It has been very difficult for me to concentrate my thoughts enough to write in recent weeks. Retiring after 33 years at HP has been a fairly big distraction all by itself. I have a few fears about my ability to make a successful transition to a new vocation. I even have a bit of recurring anxiety that perhaps I am falling far behind on all my e-mail or missing deadlines for the latest set of assignments. It is sort of a phantom missing limb pain!
But the big Kahuna is my fear around the surgery I have scheduled for tomorrow. It is almost inconcievable that the surgeon will cut a foot long gash in my leg, pull all the tissue out of the way and then use a power saw to remove then ends of my major leg bones.

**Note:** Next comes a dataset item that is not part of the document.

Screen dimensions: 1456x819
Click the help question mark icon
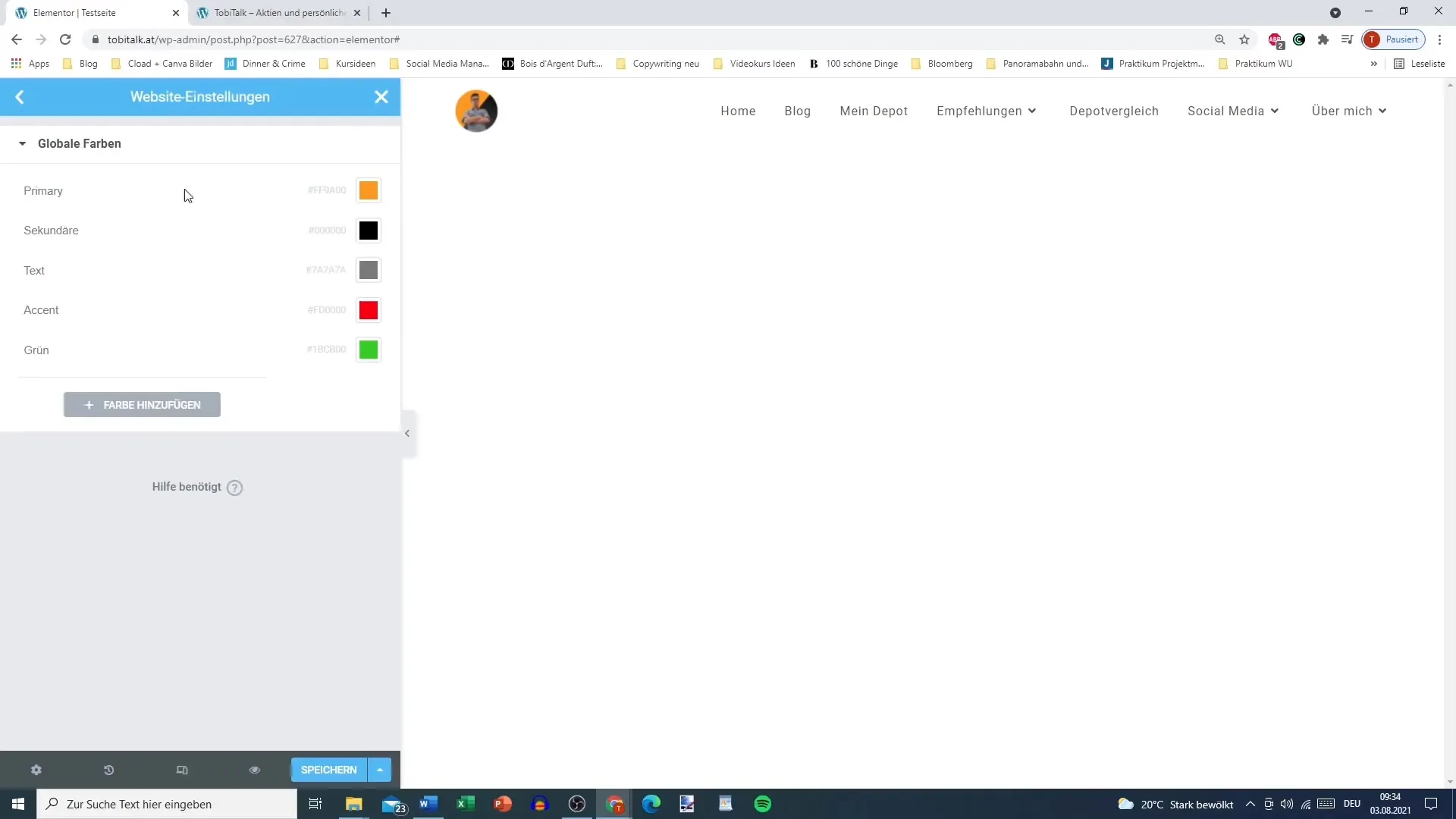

I am sorry to say that I have been placing too much trust in modern pharmaceuticals to get me through this. Unfortunately, a little over a week ago the surgeon informed me that I have developed a very high tolerance for morphine like drugs. Consequently he may have trouble controlling my pain without stopping my breathing. I figured that there was something pretty remarkable about the fact that I could take 10 or 12 Vicodin-like tablets every day and still go about my business as if it were no more than a handful of tylenol. It has been especially disturbing that even a dozen major pain killers each day were barely enough to take the edge off the knee pain that I have been suffering.
The good news is that there is no doubt left in my mind that this surgery is necessary.
It is also rather nice to realize that it has been years since I have been this anxious. I struggled with anxiety for decades. Even a business trip or an upcoming presentation for work could be enough to trigger anxiety very much like what I am now having in anticipation of major surgery.
I realize now that my trust in opioids was misplaced. We are very blessed to have the medications that spare us from so much of the pain that our ancestors had to endure as a matter of course. Nonetheless, there will be pain, even very serious pain, in this life. Even if our bones are left intact, our hearts may be broken. Therefore, this is a very good time for me to remember that my trust must be in God and his goodness. He allows me to endure a lot of suffering, but his plan for me is perfect and all of this will be used to work good in my life.
May God bless each of you who may read this. May he give you the faith to believe that all things are being worked to a good purpose in your life. May he give me the ability to be an authentic example of how to trust him.